High confidence levels: this is something that regulatory reviewers often chase. The FDA is no different. Again the confidence levels are increasing beyond 95% as defects of any kind continue to become less and less tolerated. All of this leads to larger and larger sampling sizes. The only remedy here is to have open and honest communication with your reviewer and the stats group.
As stated before the only remedy to larger sample sizes is to have well characterized processes (KNOW how your inputs effect your outputs) and to implement effective process controls. Note that is plural. A single process control is not sufficient. A better approach to inspection than random sampling at the end is to perform targeted sampling of small sample sizes: when you understand how your processes vary, you can take small sample sizes at the change points to determine the state of the process. Well characterized and controlled processes rarely have random defects. these processes tend to produce systemic defects (not always but often) such that once a defect is produced, the process continues to produce defects until it is corrected. Also remember that SPC will detect shifts and trends before defects are created. For truly random defects - usually related to operator errors or inherent in-capability of processes (in other words not well characterized or controlled) is 1. Mistake proofing to prevent the error or catch the defect and 2. Fix the process. While all of this sounds like hard work it is not as hard or expensive as inspection with large sample sizes, remediation of defective lots and dealing with escapes to your Customers. In fact it is nothing but good engineering and science.

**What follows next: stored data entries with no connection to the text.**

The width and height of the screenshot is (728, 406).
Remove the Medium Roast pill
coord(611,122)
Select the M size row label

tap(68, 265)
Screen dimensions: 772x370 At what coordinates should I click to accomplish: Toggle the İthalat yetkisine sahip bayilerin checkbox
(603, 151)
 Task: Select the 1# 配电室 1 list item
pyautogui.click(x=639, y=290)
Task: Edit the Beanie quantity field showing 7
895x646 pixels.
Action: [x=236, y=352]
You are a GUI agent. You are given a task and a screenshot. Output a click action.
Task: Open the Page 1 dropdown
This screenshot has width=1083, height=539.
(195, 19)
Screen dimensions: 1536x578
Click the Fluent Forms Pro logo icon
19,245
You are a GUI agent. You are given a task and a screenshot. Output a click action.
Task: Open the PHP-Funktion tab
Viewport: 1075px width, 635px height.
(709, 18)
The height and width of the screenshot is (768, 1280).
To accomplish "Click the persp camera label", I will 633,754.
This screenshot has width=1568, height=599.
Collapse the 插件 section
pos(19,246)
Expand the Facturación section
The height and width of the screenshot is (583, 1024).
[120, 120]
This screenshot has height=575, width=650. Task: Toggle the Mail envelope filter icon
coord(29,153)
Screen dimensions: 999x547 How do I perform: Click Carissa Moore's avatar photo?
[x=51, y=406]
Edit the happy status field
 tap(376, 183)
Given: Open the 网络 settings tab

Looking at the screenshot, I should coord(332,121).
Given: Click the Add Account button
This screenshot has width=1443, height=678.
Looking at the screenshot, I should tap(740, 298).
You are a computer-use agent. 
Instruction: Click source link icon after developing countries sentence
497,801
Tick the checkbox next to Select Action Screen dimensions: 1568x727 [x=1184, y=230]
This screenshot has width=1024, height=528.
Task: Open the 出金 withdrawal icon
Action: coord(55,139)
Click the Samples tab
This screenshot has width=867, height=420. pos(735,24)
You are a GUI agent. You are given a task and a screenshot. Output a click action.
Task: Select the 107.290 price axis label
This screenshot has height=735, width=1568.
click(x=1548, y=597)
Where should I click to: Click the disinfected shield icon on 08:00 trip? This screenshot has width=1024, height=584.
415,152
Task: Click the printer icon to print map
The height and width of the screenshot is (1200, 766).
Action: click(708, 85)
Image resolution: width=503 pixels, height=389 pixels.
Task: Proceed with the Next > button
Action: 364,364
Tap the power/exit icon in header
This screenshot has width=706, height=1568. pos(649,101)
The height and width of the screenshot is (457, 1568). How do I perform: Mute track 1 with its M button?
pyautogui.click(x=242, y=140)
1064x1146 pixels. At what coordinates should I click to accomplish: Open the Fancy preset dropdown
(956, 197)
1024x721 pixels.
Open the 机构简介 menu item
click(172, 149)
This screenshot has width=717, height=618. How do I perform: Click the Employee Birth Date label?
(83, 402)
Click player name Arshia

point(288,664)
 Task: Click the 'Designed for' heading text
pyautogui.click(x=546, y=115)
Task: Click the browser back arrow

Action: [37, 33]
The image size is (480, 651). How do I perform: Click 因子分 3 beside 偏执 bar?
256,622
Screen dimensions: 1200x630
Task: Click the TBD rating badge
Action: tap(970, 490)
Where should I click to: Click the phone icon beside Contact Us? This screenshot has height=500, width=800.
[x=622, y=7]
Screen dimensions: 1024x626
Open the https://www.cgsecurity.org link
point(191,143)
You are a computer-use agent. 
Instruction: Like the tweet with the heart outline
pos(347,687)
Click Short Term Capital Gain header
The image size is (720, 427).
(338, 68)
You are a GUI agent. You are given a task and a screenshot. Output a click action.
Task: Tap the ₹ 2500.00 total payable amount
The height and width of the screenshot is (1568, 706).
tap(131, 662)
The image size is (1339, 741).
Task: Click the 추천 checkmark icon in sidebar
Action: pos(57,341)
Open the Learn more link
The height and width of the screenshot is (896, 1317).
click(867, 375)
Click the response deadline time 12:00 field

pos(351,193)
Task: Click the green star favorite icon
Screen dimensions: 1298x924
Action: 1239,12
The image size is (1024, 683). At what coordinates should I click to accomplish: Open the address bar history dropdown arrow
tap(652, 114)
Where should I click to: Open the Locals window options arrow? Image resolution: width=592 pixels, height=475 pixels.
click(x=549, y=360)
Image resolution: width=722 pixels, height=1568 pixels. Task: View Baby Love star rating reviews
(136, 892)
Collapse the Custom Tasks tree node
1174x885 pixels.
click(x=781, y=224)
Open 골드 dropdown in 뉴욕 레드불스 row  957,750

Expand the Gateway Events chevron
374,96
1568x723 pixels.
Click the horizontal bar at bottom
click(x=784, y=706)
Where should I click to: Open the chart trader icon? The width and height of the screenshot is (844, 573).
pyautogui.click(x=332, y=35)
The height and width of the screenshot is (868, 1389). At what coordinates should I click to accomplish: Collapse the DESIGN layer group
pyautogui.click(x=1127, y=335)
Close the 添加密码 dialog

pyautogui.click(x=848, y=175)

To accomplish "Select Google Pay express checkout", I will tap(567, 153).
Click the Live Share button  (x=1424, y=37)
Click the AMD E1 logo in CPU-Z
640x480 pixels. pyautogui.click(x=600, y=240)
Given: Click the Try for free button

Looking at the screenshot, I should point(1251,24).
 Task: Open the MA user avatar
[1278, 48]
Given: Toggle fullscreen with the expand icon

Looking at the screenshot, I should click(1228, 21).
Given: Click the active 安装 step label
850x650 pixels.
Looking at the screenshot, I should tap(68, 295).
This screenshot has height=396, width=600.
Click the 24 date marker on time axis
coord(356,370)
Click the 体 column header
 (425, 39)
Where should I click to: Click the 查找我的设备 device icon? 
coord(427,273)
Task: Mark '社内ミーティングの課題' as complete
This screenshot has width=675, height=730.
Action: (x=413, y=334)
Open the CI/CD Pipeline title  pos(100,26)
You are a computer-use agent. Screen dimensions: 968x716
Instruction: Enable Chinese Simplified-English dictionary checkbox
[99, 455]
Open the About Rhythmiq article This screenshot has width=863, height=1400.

Will the FDA - or any regulatory agency - accept this instead of huge sample sizes? Sometimes. Sometimes they won’t immediately. They need proof and trust. You must invest in ongoing communication and partnership with them. You must characterize and control your processes. You must care about quality. Unfortunately many - not all - of these regulatory agencies are way behind the times when it comes to Quality. Their default ‘control’ is inspection. And that’s the fault of business. As long as we don’t characterize and control our processes, as long as we make short term ‘economic’ decisions about known quality defects these agencies will dig in to the only defense they have: oppressive inspections. It is easy for them to audit and maintain legal recourse in the event of an escape.